3. A constantly evolving, massively complex data ecosystem
There is a third angle, where the data exists and is not too big or too small but may still be difficult to access. Within the city data ecosystem, there are a few different scenarios where the city agency does not have access to the data that is necessary to answer its questions. It is possible to access this kind of data, but it often requires lengthy and complicated data-sharing processes that have several hurdles, including:
Data discoverability/agency ownership – In some cases the data may exist, but it is unclear who owns it, or another city department may own it and be unwilling to share. Despite being “city data,” these silos often exist in a way that does not make it obvious how to share data to achieve a common solution (or how to maintain a shared data warehouse or analytics solution).
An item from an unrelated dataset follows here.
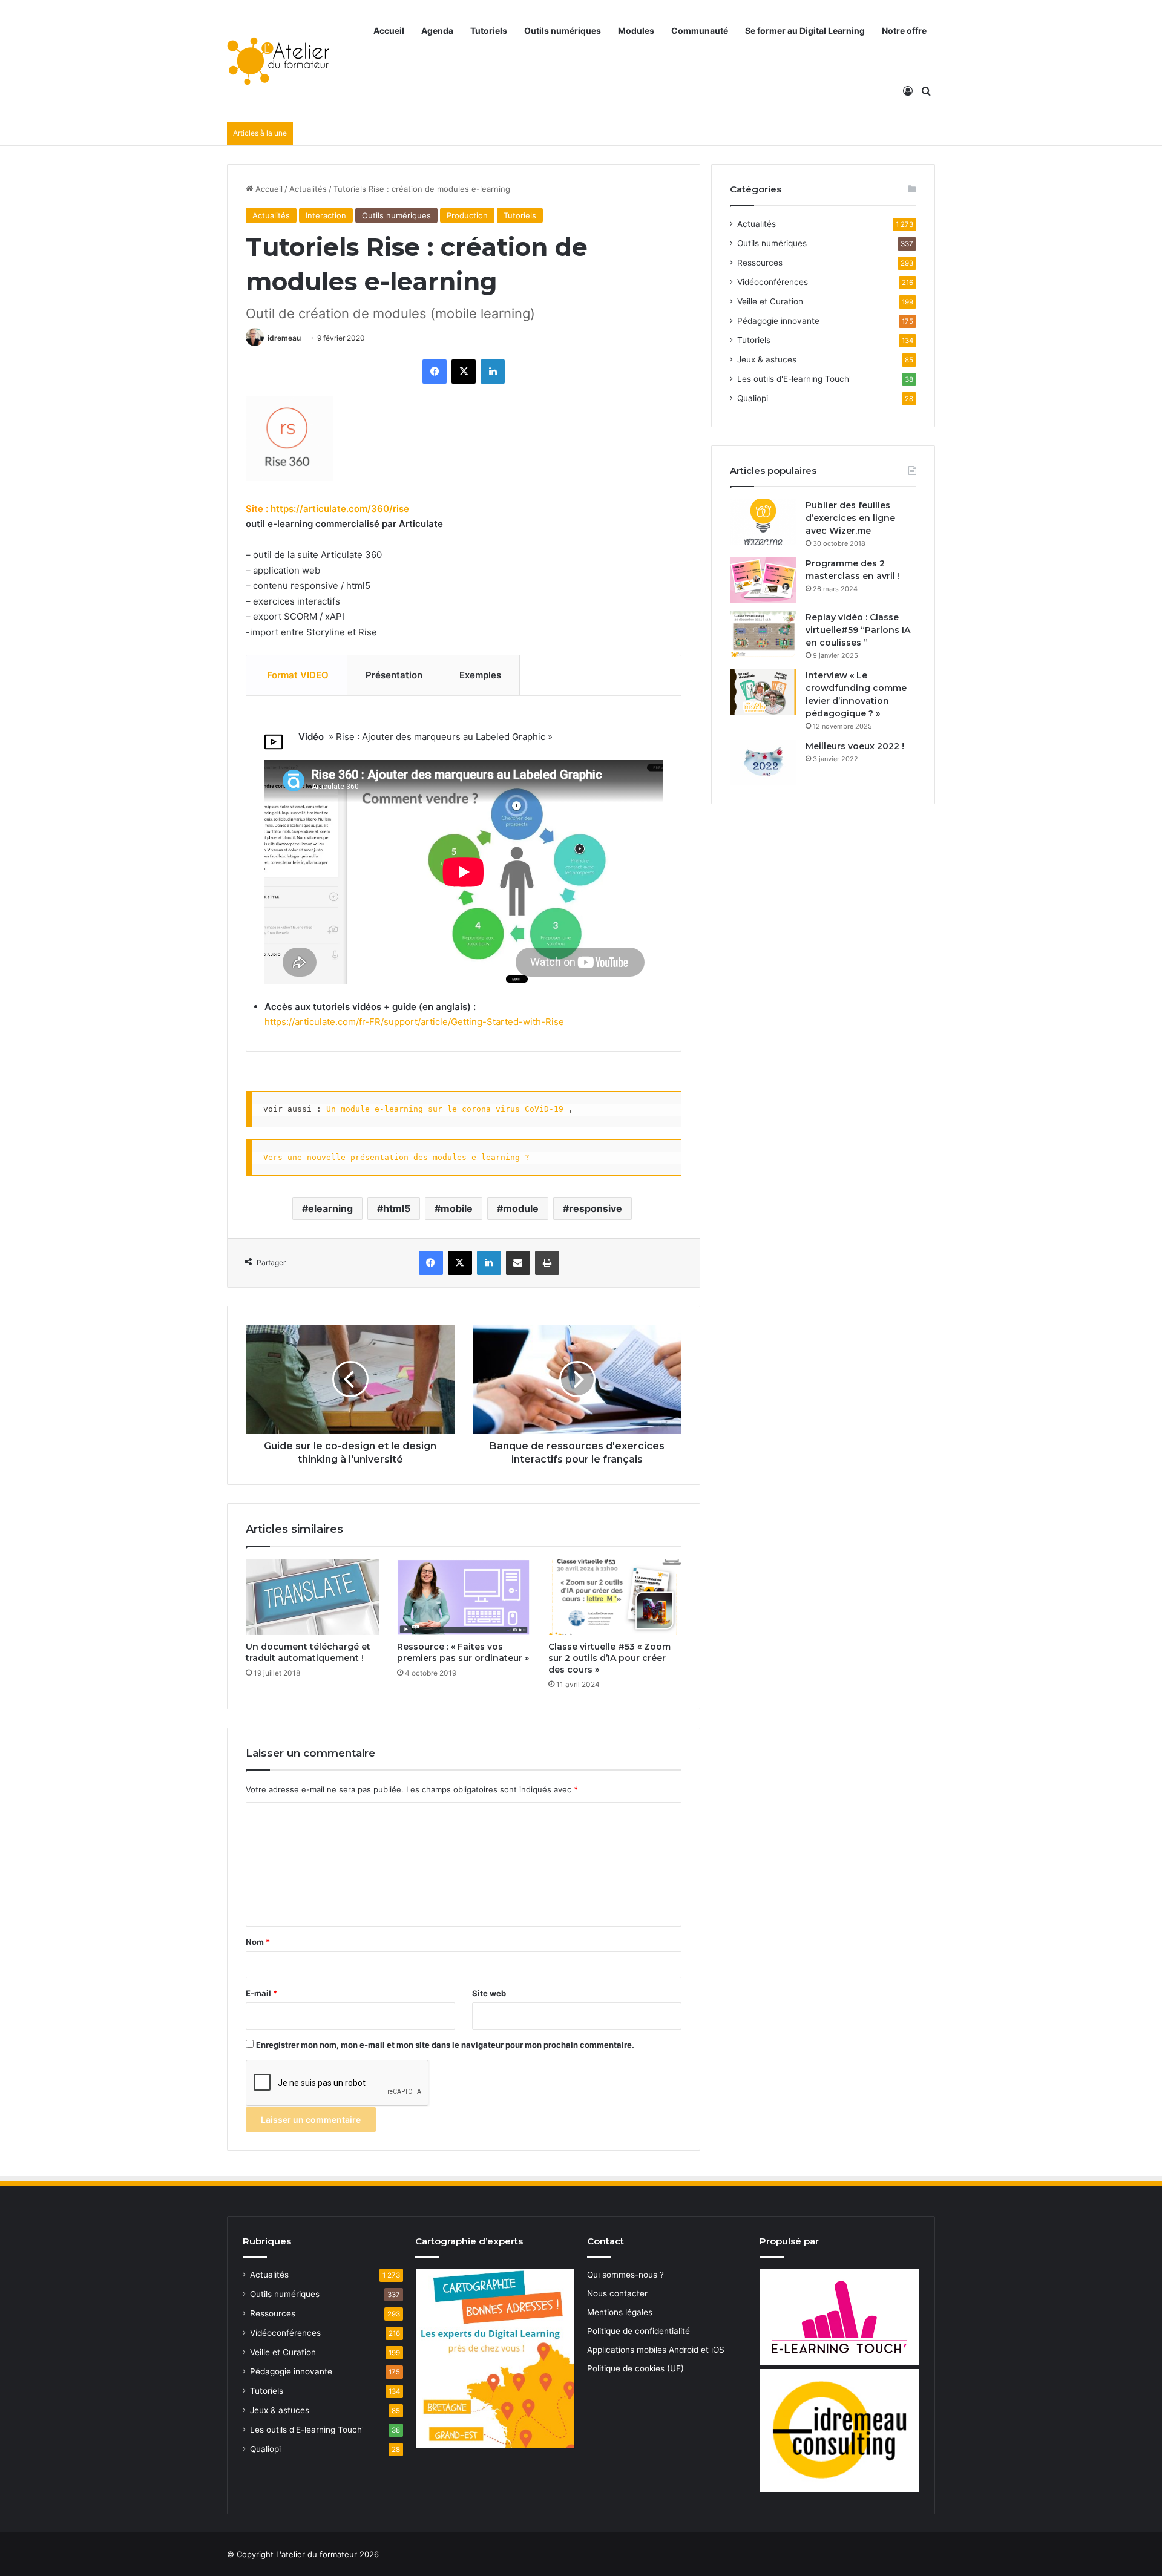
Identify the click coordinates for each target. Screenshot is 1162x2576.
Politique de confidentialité (638, 2331)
Jurisdictional ownership – Similarly, the on-the-ground reality may span multiple jurisdictions: for most transportation systems, the city, county, region, and state all have different oversight and ownership of the transportation options any one citizen may take in a given day. In this case, the data exists, but the complex partnerships required to build a cohesive picture often involve lengthy data sharing discussions.
Vendor ownership – For vendor-hosted solutions, the city may not own the data or be able to port the data to its analysis tools, which renders usage of the data with other city data sets difficult, if not impossible. Many vendors also require additional fees to extract data out of their systems.
This paradox has created a dilemma that cities must contend with. Some cities have decided to begin digging through the data at hand to gain insights from the data they already own, choosing not to wait for the identification and collection of user-centric data about transportation consumers’ actual behavior. Alternatively, the private sector can work closer with cities on this challenge. These conditions are not unique to the public sector, and in some instances, have already been solved in the private sector — there is an opportunity to use those solutions and approaches as a model for solutions in the city space.
While there is no magic answer to solve this kind of conundrum, I believe we need to begin a real and sustained effort that is intended to identify, develop, refine and deploy new data-driven solutions that will enable millions of citizens around the world in our major cities.